* Bustle in Athens' streets belies economic and political woes
* After eight years of recession, Greece hopes for growth in 2016
* Trust badly damaged between Athens and Brussels
* Government majority shrinking as latest measures bite
By Paul Taylor
ATHENS, Dec 6 (Reuters) - After a tumultuous year of two elections, a referendum, a default, a bank shutdown, capital controls and a tidal wave of migrants, it's amazing that Greece is still standing, like the Parthenon towering over Athens.
Yet the visitor's first impression is not of a country in deep depression in the eighth year of a recession that has shrivelled economic output by more than 25 percent and put one in four people out of work.

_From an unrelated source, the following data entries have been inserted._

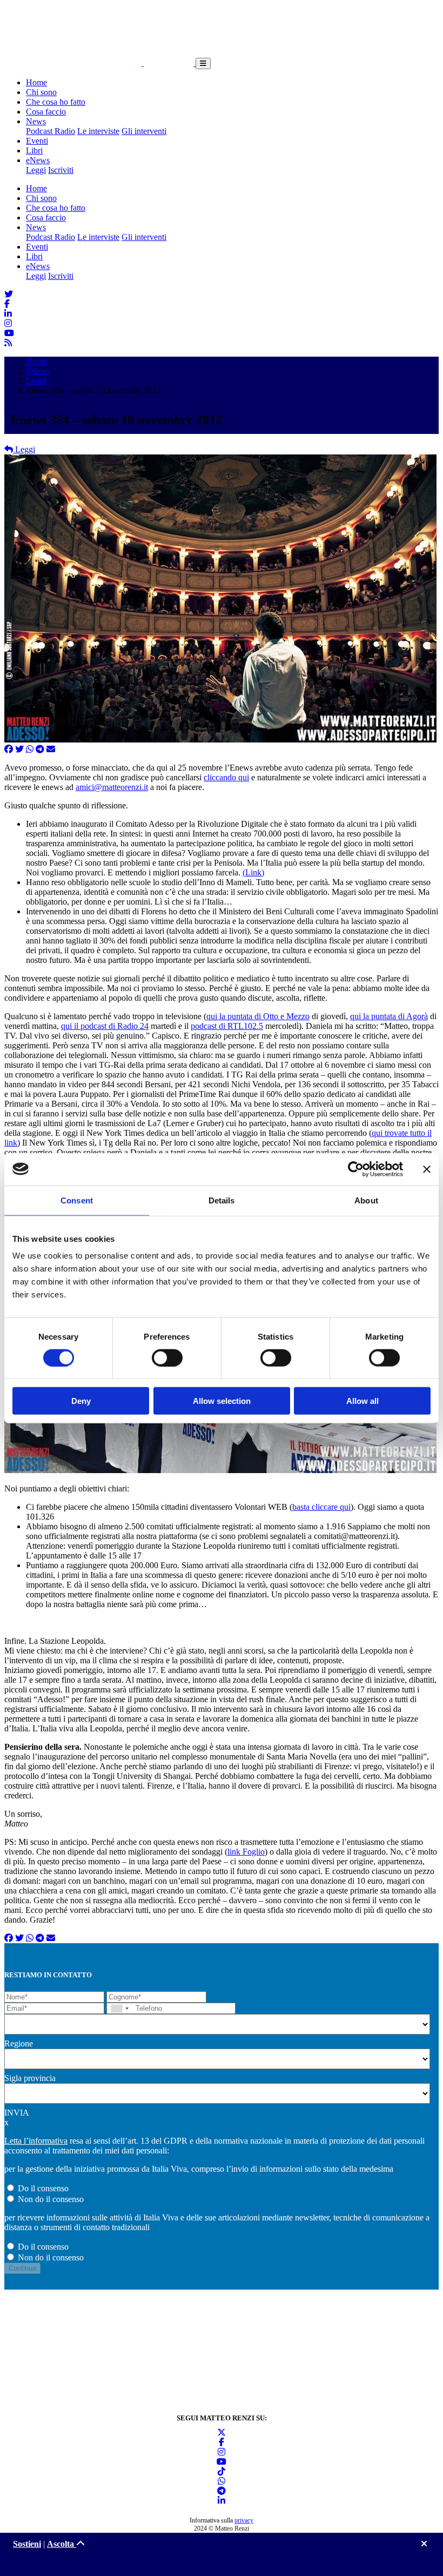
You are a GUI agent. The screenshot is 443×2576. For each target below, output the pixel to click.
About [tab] (366, 1200)
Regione (18, 2043)
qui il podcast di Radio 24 (105, 1026)
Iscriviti (60, 170)
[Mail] (50, 749)
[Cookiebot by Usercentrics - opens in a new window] (355, 1169)
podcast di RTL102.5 (227, 1026)
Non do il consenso (51, 2199)
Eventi (37, 140)
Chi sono (41, 92)
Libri (34, 150)
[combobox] (119, 2008)
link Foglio (246, 1851)
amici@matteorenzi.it (112, 787)
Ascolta (61, 2543)
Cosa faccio (46, 111)
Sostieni (27, 2543)
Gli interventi (144, 131)
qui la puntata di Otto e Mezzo (258, 1016)
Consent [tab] (77, 1200)
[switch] (167, 1357)
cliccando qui (226, 777)
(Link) (253, 872)
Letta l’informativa (36, 2140)
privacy (243, 2520)
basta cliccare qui (321, 1506)
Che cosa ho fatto (55, 101)
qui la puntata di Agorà (389, 1016)
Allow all (362, 1401)
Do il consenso (43, 2188)
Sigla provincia (30, 2078)
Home (36, 82)
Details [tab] (222, 1200)
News (36, 121)
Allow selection (222, 1401)
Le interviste (98, 131)
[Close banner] (427, 1169)
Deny (81, 1401)
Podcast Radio (50, 131)
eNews (38, 160)
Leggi (36, 170)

For sure, there are more beggars in the streets, public health is declining and many Greeks have stories of hardship in their family. But the bars and restaurants are full, Christmas lights glitter and there is plenty of money being spent in the stores in central Athens.
The paradox is that the situation is worse than it looks.
After a near-death experience in mid-year, when Prime Minister Alexis Tsipras' radical leftist government rejected a bailout deal with creditors, defaulted on an IMF loan, called a referendum to defy them and had to shut banks for three weeks and ration cash, Greece is in remission.
A re-elected Tsipras government is methodically enacting measures demanded by a third bailout programme eventually sealed in August, cooperating better with creditor institutions, and has successfully recapitalised the four big systemic banks.
Soft-spoken Finance Minister Euclid Tsakalotos is working to build a track record of delivering results, hoping for a deal to restructure and stretch out Greece's debt to the euro zone by the spring and an economic lift-off in the second half of 2016.
The economy is flatlining but did not suffer the deep slump economists forecast due to the capital controls. Many people had anticipated the worst and stuffed cash under the mattress or in foreign accounts accessible with credit cards, officials say.
But whether that tentative political and financial stabilisation turns into a sustained recovery hinges on trust, which remains in very short supply.
Even though Klaus Regling, head of the euro zone's bailout fund, said last week that "some trust has been established again", euro zone governments have little faith in Greece after this year's turmoil, and are keeping it on a tight leash.
The feeling is mutual. Resentment of German Finance Minister Wolfgang Schaeuble, who tried to bounce Greece out of the euro in July, seethes just below the surface in ministers' offices.
On the migration crisis, too, there is deep suspicion between Athens and its European partners, some of whom dangled a threat of suspending Greece from the open-border Schengen zone to force it to accept EU assistance in managing its borders.
The Greeks feel they have borne the brunt of arrivals with scant EU financial or practical support. Other governments accuse Athens of failing to control the EU's external border or register migrants before waving them through to northern Europe.
That is by no means the only trust gap.
The business community doesn't trust the government because of unpredictable tax rises and regulatory uncertainty, and because the state owes the private sector some 6 billion euros ($6.53 billion) in arrears.
Tsipras appealed for foreign investment at a Greek-American business conference in Athens last week. But his administration is still hesitant about privatisation, loath to cede ownership and prone to anti-capitalist rhetoric.
Moreover, Greece deters investors by depicting itself as crushed by an crippling debt mountain and a victim of predatory creditors rather than as a land of opportunity for business.
"You have to have a positive story and sell a business case," said John Moran, a former secretary-general of Ireland's Department of Finance who helped steer Dublin's textbook recovery from its EU/IMF bailout programme.
On the political front, the three centre-left, centrist and centre-right opposition parties which backed the bailout deal in parliament are refusing to help the government on the sensitive issue of pension reform.
Neither side trusts the other's motives. The former ruling groups - co-responsible for Greece's patronage-laden system - are only too happy to turn the tables on Tsipras' leftist Syriza party, which stoked public anger over austerity and pension cuts when it was in opposition.
Analyst Nick Malkoutsis of the Macropolis economic consultancy says there is also a lack of trust between the pragmatic Tsipras and his own party, even after hard leftists were defeated and quit Syriza during the summer.
The ruling coalition's majority has already shrunk to three seats, making Tsipras vulnerable to defections by objectors to the impending pension reform, which is bound to entail lower benefits and higher contributions, or by lawmakers exploiting their position to seek jobs or favours.
"He risks his majority going completely when he brings pension and tax reform to parliament," Malkoutsis said, although he noted Tsipras might be able to recruit the nine-member Union of Centrists to shore up his coalition.
A senior government official close to Tsipras said he is sure there will be a majority for "very brave choices" to unify the multiple, chronically underfunded pension funds.
There is also little trust between the Syriza government, mostly made up of academics with little government experience, and a weakened and demoralised state administration.
One civil servant, speaking on condition of anonymity, said many ministers behaved like amateurs. The Tsipras aide countered that Syriza, as outsiders, faced "all the problems of Greek bureaucracy ... but we can use our political leverage and mandate to make things happen".